One component of personal credit that continued to record strong growth throughout 2005 is margin lending for the purchase of shares and managed funds. Outstanding margin debt, which accounts for around 16 per cent of personal credit, rose by more than 30 per cent over the course of 2005 (Graph 59). Two-thirds of this growth was due to growth in the average loan size, with the remainder due to an increase in the number of borrowers. Despite the strong growth in margin debt, indicators of the riskiness of borrowers' margin loan positions, such as average gearing levels and the percentage of credit limits being used, are fairly conservative by historical standards.

Graph 59
Graph 59: Margin Lending

Business credit growth picked up strongly in 2005, with 12-month ended growth rising from around 8 per cent at the end of 2004 to stand at 16 per cent in December. Strong business credit growth was supported by strong investment spending, as well as a competitive lending market and interest rates remaining below their historical average.

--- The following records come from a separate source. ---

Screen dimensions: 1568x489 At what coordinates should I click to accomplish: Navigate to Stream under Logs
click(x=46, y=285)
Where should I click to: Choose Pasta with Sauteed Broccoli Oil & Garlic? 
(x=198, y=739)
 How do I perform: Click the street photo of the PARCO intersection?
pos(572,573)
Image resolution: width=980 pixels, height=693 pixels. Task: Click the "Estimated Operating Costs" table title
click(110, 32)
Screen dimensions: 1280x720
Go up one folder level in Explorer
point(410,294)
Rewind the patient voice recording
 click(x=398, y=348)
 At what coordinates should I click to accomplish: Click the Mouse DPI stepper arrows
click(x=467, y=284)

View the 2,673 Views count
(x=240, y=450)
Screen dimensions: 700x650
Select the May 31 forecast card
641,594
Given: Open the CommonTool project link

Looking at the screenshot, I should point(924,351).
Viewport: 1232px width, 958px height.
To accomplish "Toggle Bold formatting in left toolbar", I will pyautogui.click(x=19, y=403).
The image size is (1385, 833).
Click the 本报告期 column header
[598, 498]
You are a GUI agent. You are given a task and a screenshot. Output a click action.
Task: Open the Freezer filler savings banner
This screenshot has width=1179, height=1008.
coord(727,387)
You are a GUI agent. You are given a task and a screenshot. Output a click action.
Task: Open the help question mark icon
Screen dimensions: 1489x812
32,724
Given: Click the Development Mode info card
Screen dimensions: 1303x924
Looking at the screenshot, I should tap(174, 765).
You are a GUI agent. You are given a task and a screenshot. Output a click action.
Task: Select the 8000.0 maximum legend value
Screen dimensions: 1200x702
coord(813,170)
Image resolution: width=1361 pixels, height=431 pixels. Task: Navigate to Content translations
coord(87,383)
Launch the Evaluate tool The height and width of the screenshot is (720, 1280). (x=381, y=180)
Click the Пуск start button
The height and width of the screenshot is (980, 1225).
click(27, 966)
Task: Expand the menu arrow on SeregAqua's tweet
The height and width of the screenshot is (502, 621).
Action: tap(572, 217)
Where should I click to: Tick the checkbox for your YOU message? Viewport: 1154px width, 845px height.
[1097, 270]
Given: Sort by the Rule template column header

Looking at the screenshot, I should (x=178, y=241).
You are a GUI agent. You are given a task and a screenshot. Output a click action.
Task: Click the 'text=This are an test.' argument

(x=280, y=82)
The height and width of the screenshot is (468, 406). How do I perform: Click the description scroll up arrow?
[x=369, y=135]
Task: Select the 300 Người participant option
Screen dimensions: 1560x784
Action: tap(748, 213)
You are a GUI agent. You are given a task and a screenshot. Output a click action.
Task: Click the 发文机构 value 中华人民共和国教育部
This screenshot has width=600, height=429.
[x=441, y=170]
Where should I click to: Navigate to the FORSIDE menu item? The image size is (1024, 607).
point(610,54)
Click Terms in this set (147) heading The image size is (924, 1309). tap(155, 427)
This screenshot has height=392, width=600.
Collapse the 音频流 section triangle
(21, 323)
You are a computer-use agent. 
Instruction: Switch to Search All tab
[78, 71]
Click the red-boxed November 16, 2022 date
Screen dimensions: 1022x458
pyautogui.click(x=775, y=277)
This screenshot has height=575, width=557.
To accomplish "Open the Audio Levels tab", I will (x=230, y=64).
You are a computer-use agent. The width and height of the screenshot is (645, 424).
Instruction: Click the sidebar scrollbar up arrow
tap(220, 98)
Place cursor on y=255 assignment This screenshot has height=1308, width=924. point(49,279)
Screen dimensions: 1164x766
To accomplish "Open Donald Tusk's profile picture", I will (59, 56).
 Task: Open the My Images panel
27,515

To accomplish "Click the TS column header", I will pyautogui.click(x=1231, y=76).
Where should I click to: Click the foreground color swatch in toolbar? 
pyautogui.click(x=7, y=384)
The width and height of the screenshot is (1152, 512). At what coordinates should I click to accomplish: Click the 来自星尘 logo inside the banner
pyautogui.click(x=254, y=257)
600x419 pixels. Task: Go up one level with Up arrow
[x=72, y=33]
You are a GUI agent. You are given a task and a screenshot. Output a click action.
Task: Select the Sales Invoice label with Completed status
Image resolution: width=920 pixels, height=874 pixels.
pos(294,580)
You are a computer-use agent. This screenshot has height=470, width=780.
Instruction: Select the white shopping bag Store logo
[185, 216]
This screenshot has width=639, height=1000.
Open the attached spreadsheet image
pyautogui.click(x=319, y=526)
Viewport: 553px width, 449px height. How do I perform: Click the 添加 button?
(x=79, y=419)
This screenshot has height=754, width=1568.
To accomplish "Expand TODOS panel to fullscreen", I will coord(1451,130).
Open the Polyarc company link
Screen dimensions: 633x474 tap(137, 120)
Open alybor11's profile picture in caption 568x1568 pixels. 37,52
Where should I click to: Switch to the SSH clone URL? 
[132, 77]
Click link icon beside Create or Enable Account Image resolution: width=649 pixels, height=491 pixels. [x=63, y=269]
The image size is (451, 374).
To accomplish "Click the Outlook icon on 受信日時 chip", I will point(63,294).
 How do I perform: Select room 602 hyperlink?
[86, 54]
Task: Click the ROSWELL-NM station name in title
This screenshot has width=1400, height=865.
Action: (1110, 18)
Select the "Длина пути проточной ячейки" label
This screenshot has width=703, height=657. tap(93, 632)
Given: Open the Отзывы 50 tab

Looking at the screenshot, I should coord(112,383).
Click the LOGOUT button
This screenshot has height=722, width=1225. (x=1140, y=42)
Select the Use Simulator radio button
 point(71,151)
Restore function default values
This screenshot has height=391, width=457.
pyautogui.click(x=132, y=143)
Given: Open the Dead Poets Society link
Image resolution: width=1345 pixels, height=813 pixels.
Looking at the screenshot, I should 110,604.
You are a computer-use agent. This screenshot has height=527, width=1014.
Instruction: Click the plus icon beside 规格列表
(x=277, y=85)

Data on banks' business lending by size of facility suggests that growth in borrowing by large businesses has tended to outpace that of small businesses for the past couple of years. This is consistent with the strength seen in the syndicated loan market: in 2005, a record $70 billion of syndicated loans were approved, 14 per cent higher than in the previous year, even though the average loan size fell slightly, to $520 million.

Non-intermediated financing

Total issuance of bonds by Australian non-government entities amounted to $157 billion in 2005, the same as in the year before (Table 11). Increased issuance in the domestic market was offset by reduced issuance offshore. The domestic bond market was further boosted by issuance by non-resident entities, including quasi-government entities who have been taking advantage of the decline in issuance by the Commonwealth Government in recent years to satisfy demand for high-quality fixed-interest bonds. On the other hand, offshore Australian dollar issuance by non-resident entities fell during the year, in part because of a switch in Japanese retail demand away from Australian dollar denominated debt to higher-yielding New Zealand dollar debt.

Table 11: Non-government Bond Issuance by Sector
$ billion
Sector 2002 2003 2004 2005
of which
December
quarter
Bond issues by Australian entities
Onshore
Financial institutions 7.4 9.9 14.3 20.9 4.1
Non-financial corporates 7.6 5.6 8.0 9.2 2.0
Asset-backed 19.5 20.6 25.0 32.2 5.4
Total 34.5 36.1 47.3 62.4 11.5
Offshore
Financial institutions 32.2 51.0 64.7 52.0 8.7
Non-financial corporates 10.5 15.2 13.8 16.5 4.2
Asset-backed 16.6 24.3 29.8 25.6 3.7
Total 59.4 90.5 108.2 94.2 16.6
Total 93.9 126.6 155.5 156.6 28.0
A$ bond issues by non-resident entities
Onshore 3.1 7.1 21.3 26.2 7.8
Offshore 18.7 24.8 21.5 11.9 1.5
Total 21.8 31.9 42.9 38.1 9.3

Source: RBA

A pick-up in maturities meant net bond issuance by Australian non-government entities was a little weaker than in the previous year. Nonetheless, total outstandings of non-government bonds in the domestic market again grew strongly, to stand at $237 billion at year end, compared with just over $50 billion each of Commonwealth and State government bonds (Graph 60). Non-government bonds presently account for 70 per cent of domestic bond outstandings, compared with only 13 per cent a decade ago.

Graph 60
Graph 60: Bonds on Issue in Australia

Net issuance of equity by Australian-listed companies amounted to $23 billion in 2005, up slightly from 2004. (This compares with net bond issuance by Australian entities – here and abroad – of triple this amount.) IPO activity was well above average in 2005, especially in the December quarter, when there were several very large raisings (Graph 61). IPO activity in general has been supported by buoyant equity markets, though other equity raisings were weak and buybacks were stronger than usual.

Graph 61
Graph 61: Initial Public Offerings

The strength in commodity prices and the resources sector over the past few years has seen strong IPO activity for companies in this sector. By number, around 40 per cent of new listings since the December quarter of 2003 have been resources companies. By value, however, these companies' raisings have been very small in comparison to overall raisings, with individual resources companies' raisings averaging only $15 million.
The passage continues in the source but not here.